An implemantation of quotient filter. Based on the book named Algorithms and Data Structures for Massive Datasets.
To use this crate, simply add the following string to your Cargo.toml
:
quotient-filter = "0.2.2"
rust
// there is QuotientFilter32 and QuotientFilter16 as well
// The input (here 5) means the table size will be 2^5 and 5 bits will be used for indexing.

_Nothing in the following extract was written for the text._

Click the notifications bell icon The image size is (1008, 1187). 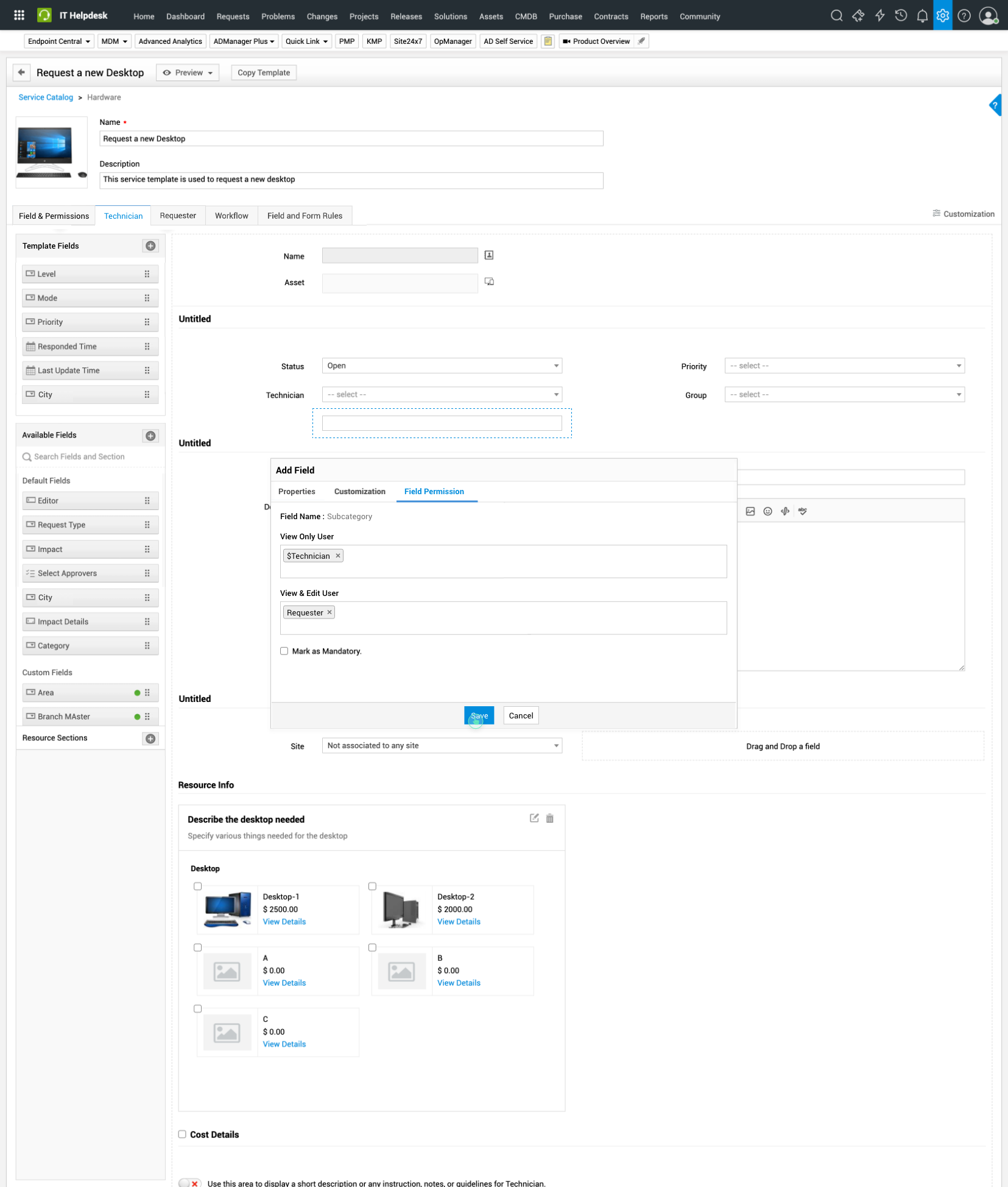click(922, 16)
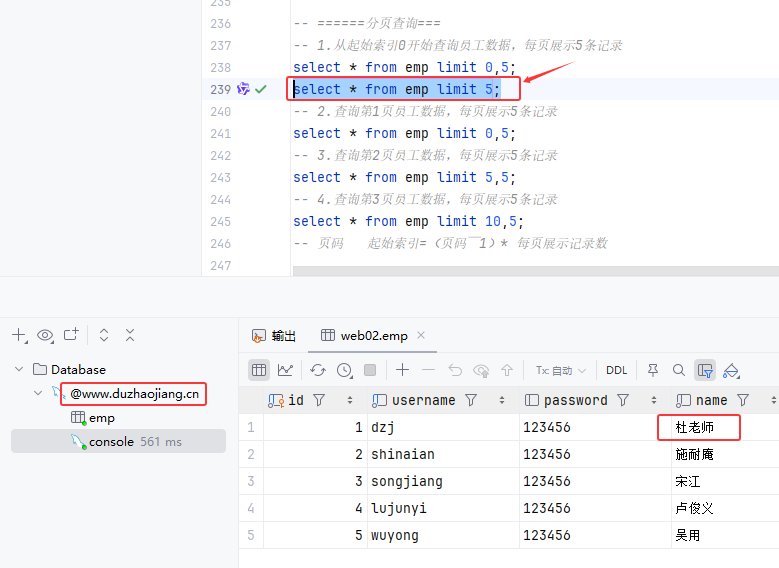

let mut filter = QuotientFilter::new(5).unwrap();
// if method names end with 'value', it uses fnv1a as default
let idx = filter.insert_value(&1_u8.to_be_bytes()).unwrap(); // returns Result<location of insert>
// if you want to use something else than fnv1a
let your_hash_result = your_hash_function(&1_u8.to_be_bytes());
let idx2 = filter.insert(your_hash_result);
Supports insertion, deletion, lookup, merging and resizing.
Under extra module, u32 and u16 versions exists. The quotient filter is essentially a wrapper around vector of remainder(u64, u32 or u16) and a metadata(u8). While initializing we provide the size. However, it's able to resize its size and merge with others.
A lot of bitwise operations happens under the hood. For instance, you initialize QuotientFilter32 with the quotient size 4. It uses left-most 4 bits for indexing(not saved anywhere), and the rest 28 bits are being saved to the table with the metadata. Using metadata you're able to do other operations. You can even bring back original u32 fingerprint, even though 4 bits weren't saved. Resize and merging works through bit stealing. We take one bit from remainder, so quotient size becomes 5 bit, remainder 27 bit, and the table size 2^5.